The story goes that when he was a kid, Mercury stole his older brother Apollo’s cattle. He had shoes made of bark and grass to disguise his footprints, and he drove the cattle very far away and tried to confuse everyone. When Apollo found out it was his little brother that stole his sheep he was furious!

I don’t know about you, but I wish the Congress had only stolen cattle. We could maybe give them some slack.

Of course Mercury (Hermes) denied he had stolen the cattle claiming he was only an innocent little brother. Apollo ended up forgiving him though because Mercury played the lyre so well that he gave in. The music was just too sweet. Mercury then gave him the lyre. What a guy.

This was before rap. If Mercury had been a rap artist, Apollo might have whipped him to death, as he did another guy for having played the lyre too well. The egos of the Gods have not changed.

Evidently though, Mercury’s lyre playing was not better than Apollo’s but just good enough to charm him into forgiving him for stealing the cattle. In fact, Apollo had pretty much got screwed, because he never got his cattle back.
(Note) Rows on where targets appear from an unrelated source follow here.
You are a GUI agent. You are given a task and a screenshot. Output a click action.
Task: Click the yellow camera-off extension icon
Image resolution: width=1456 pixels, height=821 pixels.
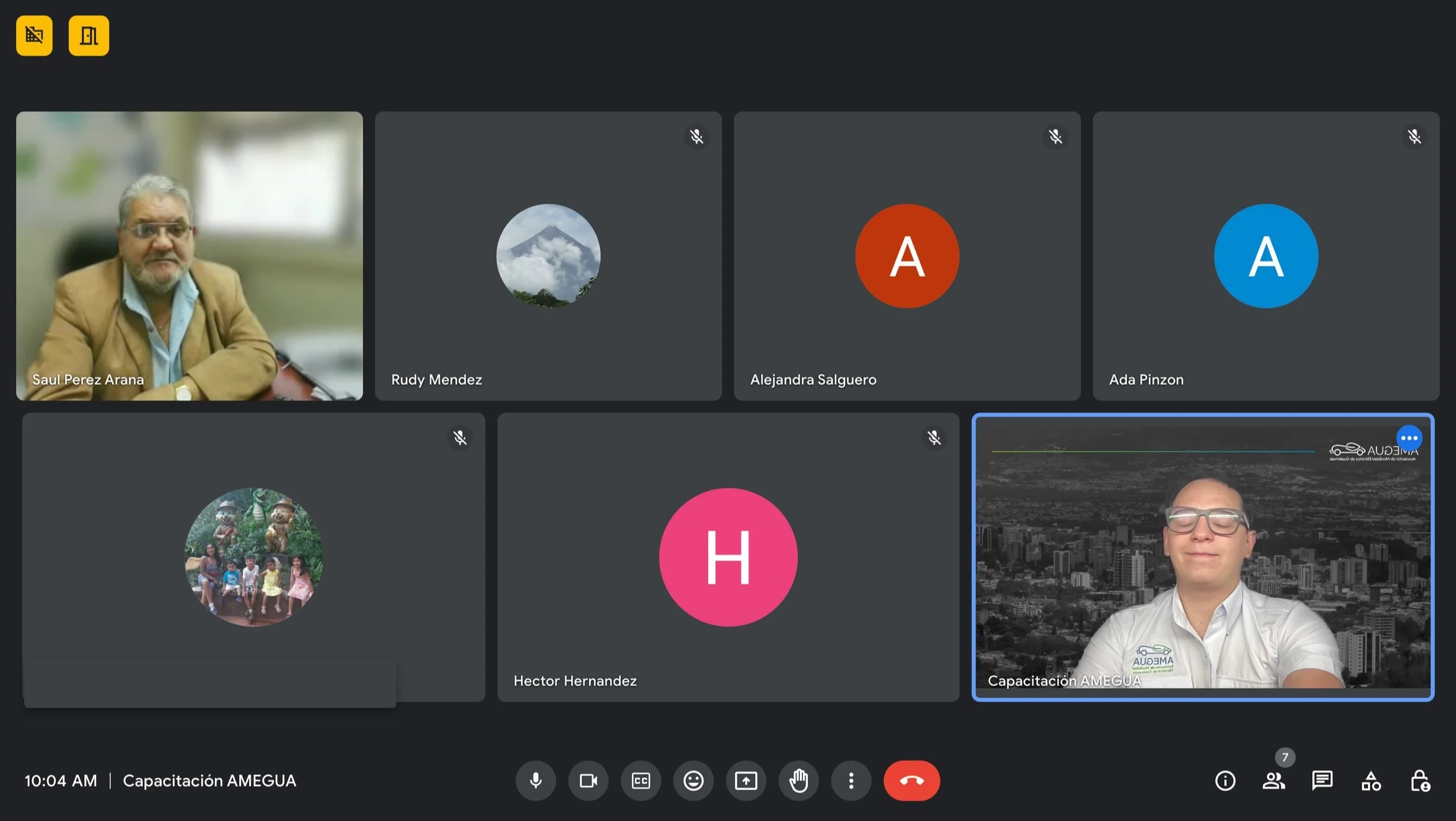click(34, 36)
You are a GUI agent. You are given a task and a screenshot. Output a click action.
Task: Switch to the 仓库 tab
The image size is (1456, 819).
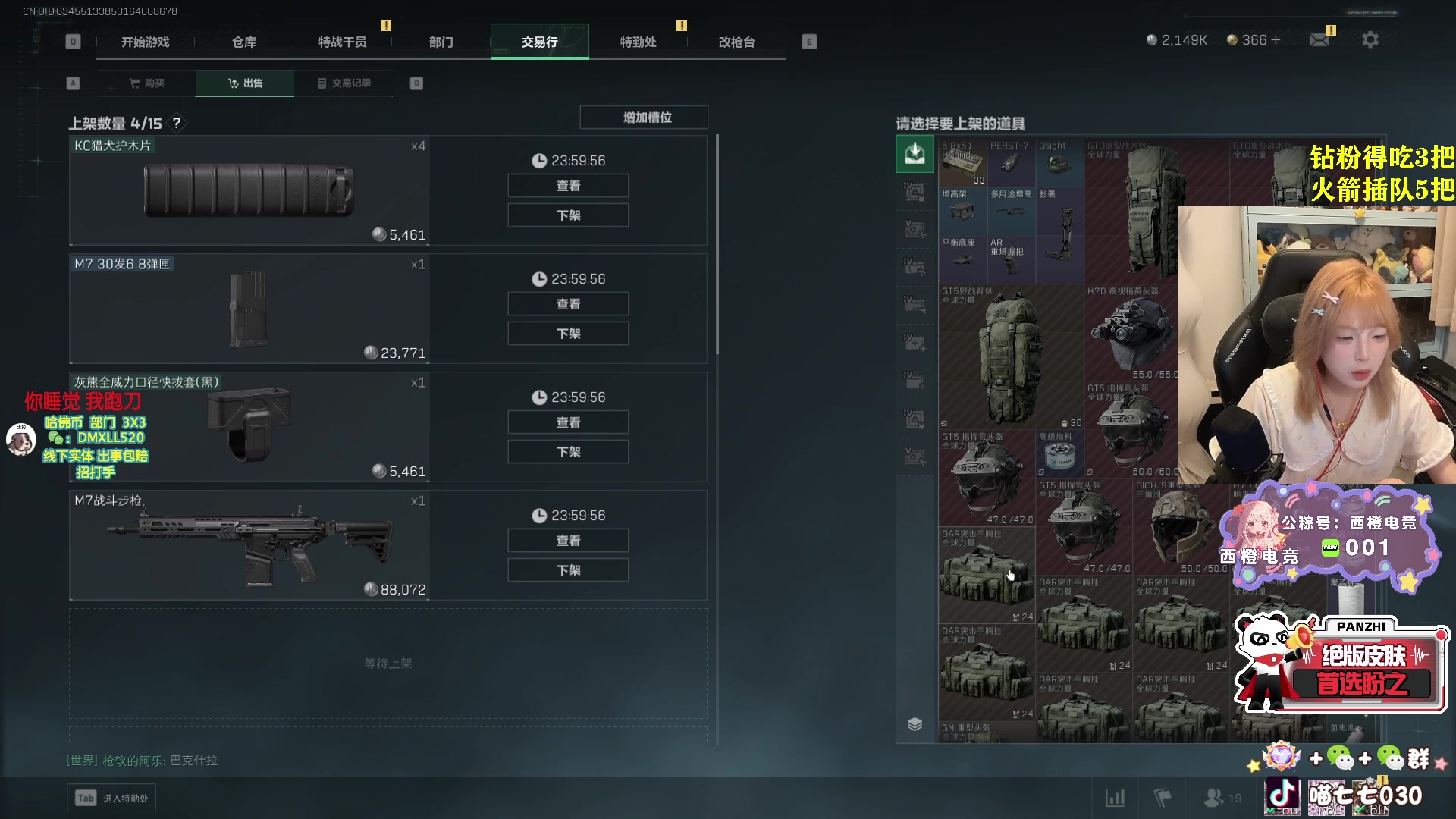coord(244,42)
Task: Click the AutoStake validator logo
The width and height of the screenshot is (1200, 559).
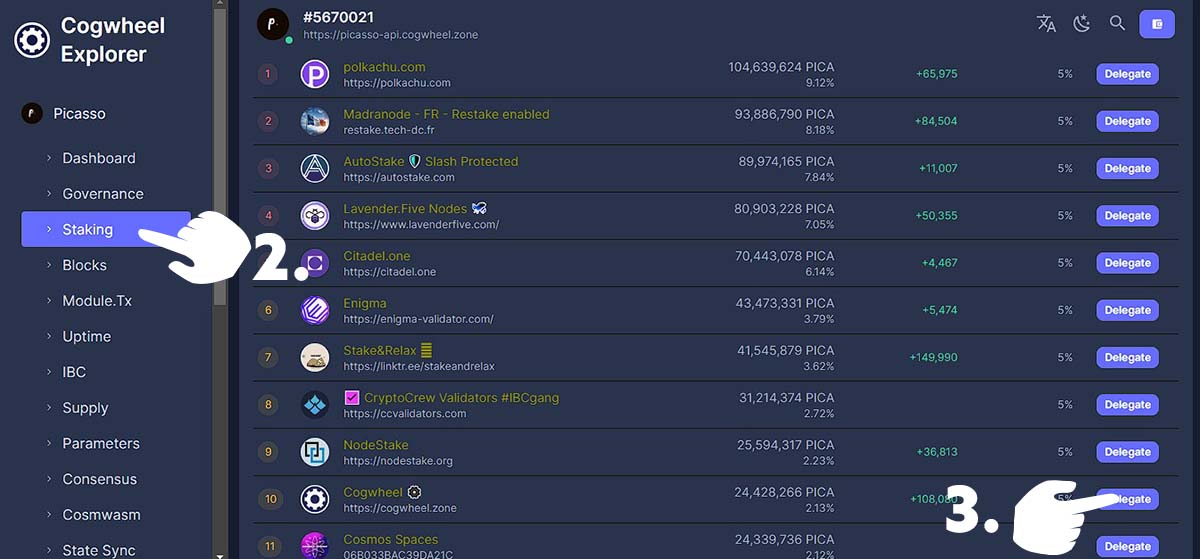Action: tap(315, 168)
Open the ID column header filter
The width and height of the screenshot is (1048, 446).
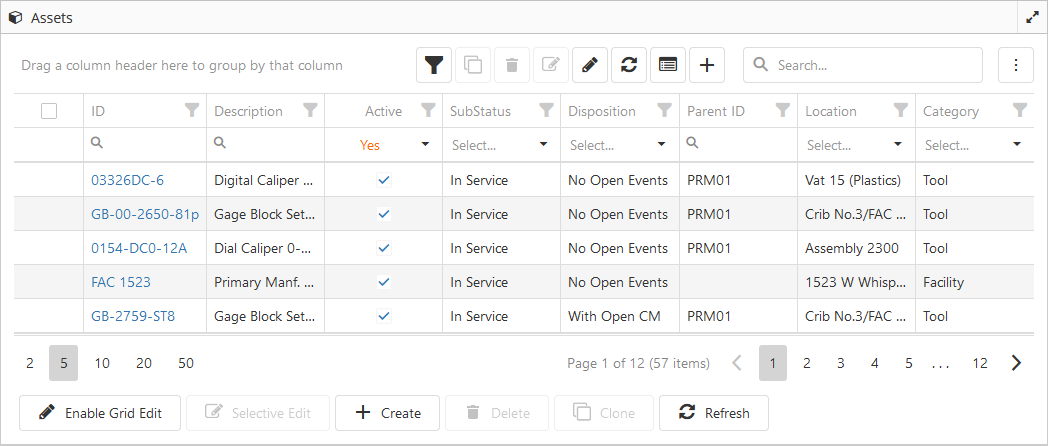(x=192, y=111)
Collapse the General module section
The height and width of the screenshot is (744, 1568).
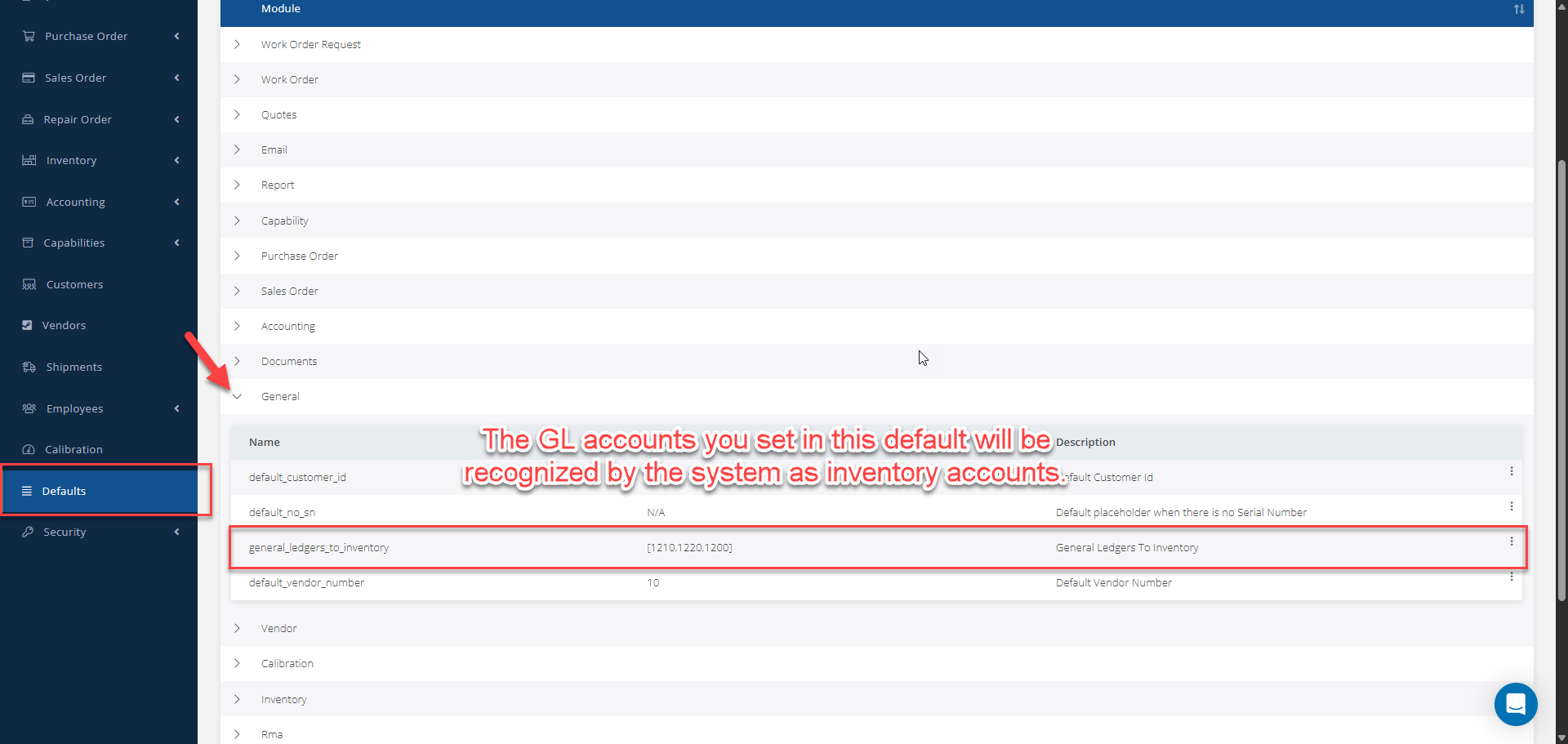click(x=238, y=396)
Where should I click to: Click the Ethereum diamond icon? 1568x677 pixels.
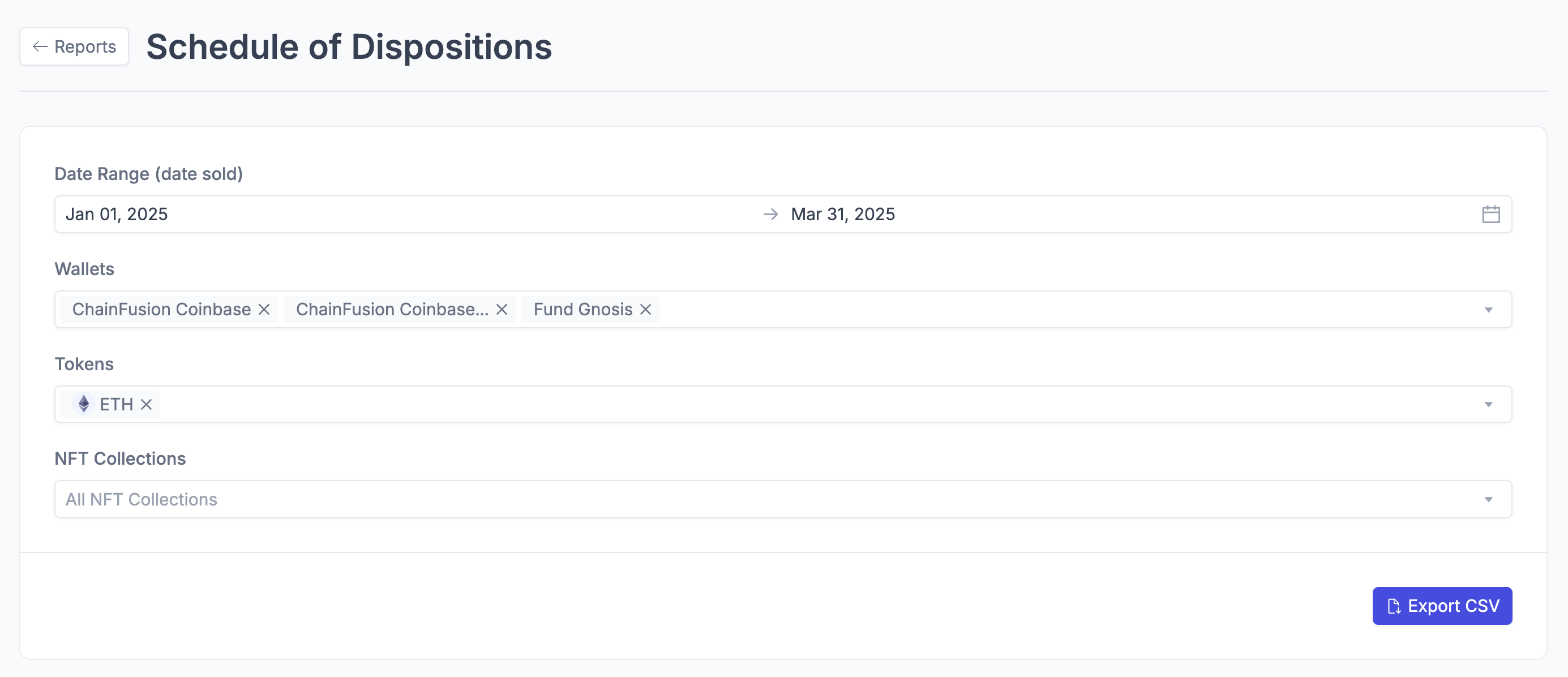[x=83, y=404]
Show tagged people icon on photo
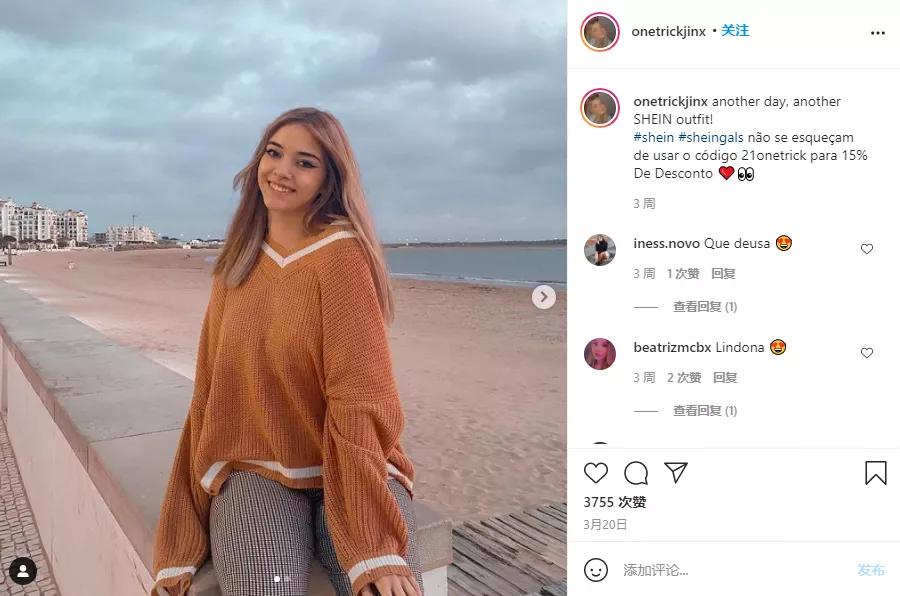 (23, 570)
The guy was just stupid.

The Romans thought that this was the world’s first business deal. Not much different than the workers amnesty program being suggested on the floor of the Senate today.

And to get us to stop thinking about the border problems, they all started turing over a new leaf.
No more were lobbyists going to fly them to Cacun.

Seeing all those Senators going all around saying “No lunches, no dinners! Why, no lobbyists are going to bribe us with free meals ever again. Why…we’ll go Dutch!”

This means you an I will pick up the bill.

There was Congressman on all the news programs; Democrats and Republicans pandering shamelessly and obsequiously to both the illegal aliens and the American people. They actually had to work today.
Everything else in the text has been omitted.